Casey shook his head wildly, turning away to grip the porch rail as he struggled to breathe. Up north was the polite euphemism for the universal werewolf cure for everything that couldn’t be healed any other way: take wolf shape and live like that until the trouble sorted itself out, or was forgotten along with all other human concerns. But he’d forgotten enough, lost enough of himself already. He’d spent enough time in his wolf shape, running from danger.

He couldn’t remember the last time he’d shifted for more than minutes at a time, but he felt frantic at the thought of having to.

Alpha was still talking, reminding him that Auntie Robin was up with a pack near Thunder Bay, or he could go clear out to Alaska if he wanted, to the pack Gil had stayed with.

Casey looked over at Granny Tyne. “What—what do you want, then?”

Alpha had said, for me. That meant Granny Tyne didn’t agree. Granny Tyne was going to push some other option.

She gave him a wry smile. “I don’t know if you’ll like it all that much better, but... Adam Vinick is going to be visiting all the other local packs for the next week or so, and after that as many other packs as we can talk into at least hearing him out about the study. And he’ll need an omega with him, someone who understands packs. Someone who cares about seeing the study done for our reasons.”

Casey stared for a moment, everything else wiped blank while he tried to make sense of that. “You want to send me along because you think I will persuade more people to listen to him?”

Granny Tyne tilted her head. “I don’t think he’ll let you actually murder him, and even you can only keep snapping and snarling for so long. Between you, I’m sure you’ll work it out. And I’ve never seen you interested in another alpha the way you are in Adam.”
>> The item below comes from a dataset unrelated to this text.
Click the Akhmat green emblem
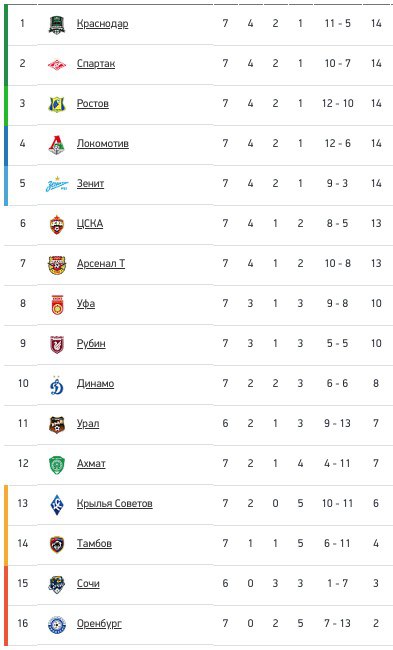Image resolution: width=393 pixels, height=650 pixels. (x=57, y=464)
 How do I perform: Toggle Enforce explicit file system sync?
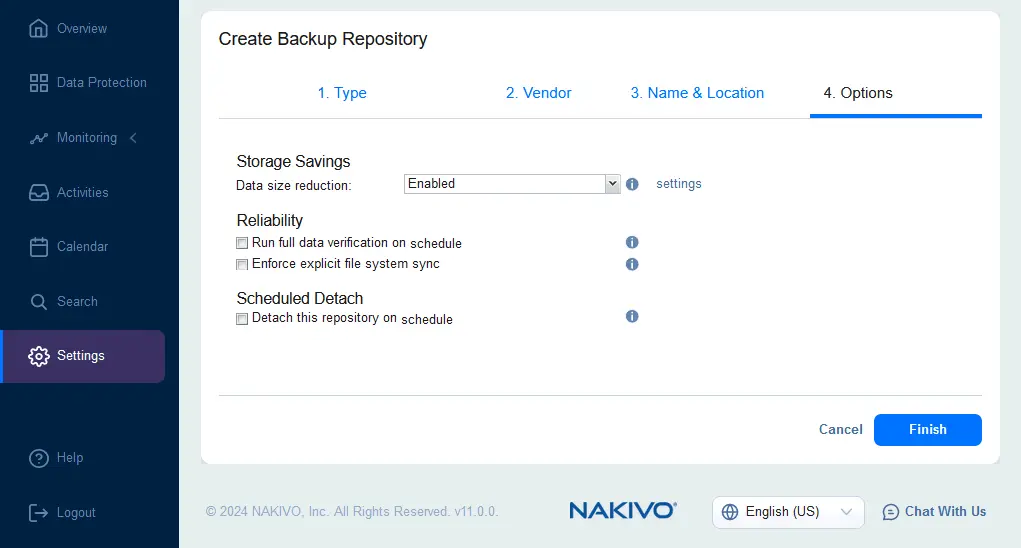[x=242, y=265]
Casey shook his head, not denying what she’d said so much as he was unable to believe that it could matter. “What, you think that means he’s—that I’m gonna fall in love with him and that’s going to fix me?”

“No,” Granny Tyne said. “You have to fix you, but if you’re interested in him you’ll have some incentive to do it. Better than running up north and finding a new way to hide, I think.”
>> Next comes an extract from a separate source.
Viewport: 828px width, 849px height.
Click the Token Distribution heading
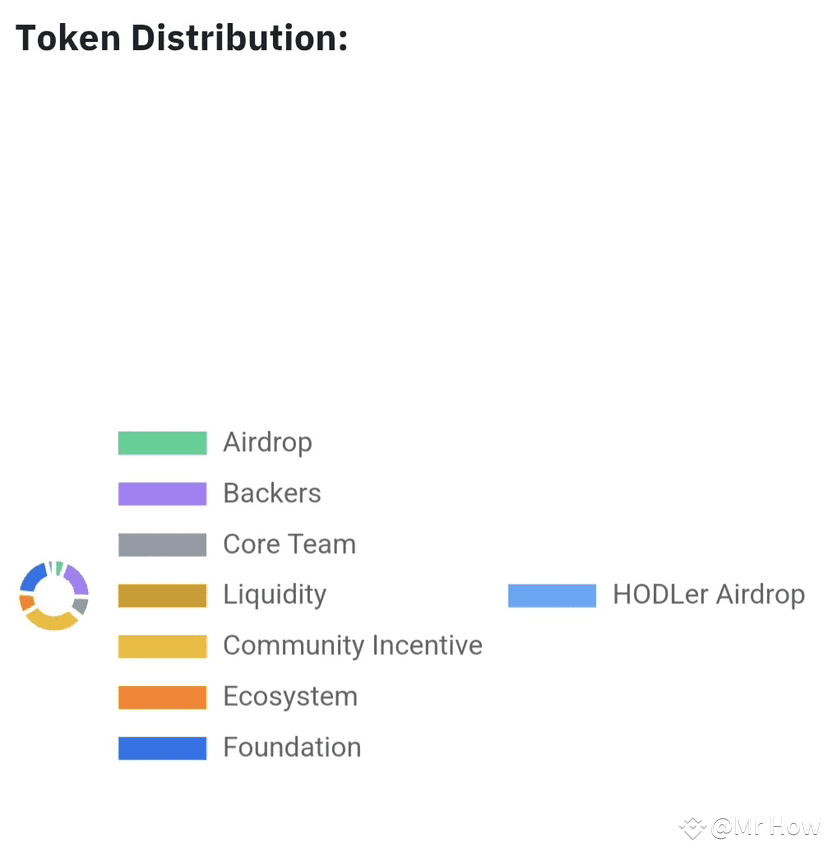coord(181,38)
Casey looked from Granny Tyne to Alpha and back, both of them showing their determination in every line of their bodies, every last layer of their scent. This was what it meant to be between a rock and a hard place.

“Can I go back inside?” Casey asked finally, his voice coming out utterly expressionless as he struggled not to give himself away, or give them room to choose for him.
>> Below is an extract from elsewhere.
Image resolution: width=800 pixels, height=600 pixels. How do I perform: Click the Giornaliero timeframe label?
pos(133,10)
“Of course,” Alpha said, raising his hands in a placating gesture. “You don’t have to decide in the middle of the night. Get a little more sleep—”

Casey shook his head and headed for the door. “No time to sleep, I’ll be in the stillroom. I don’t know where I’m going, but I know I’m going to need a better calming formula when I get there.”

He let the screen door slam again behind him, and didn’t look back.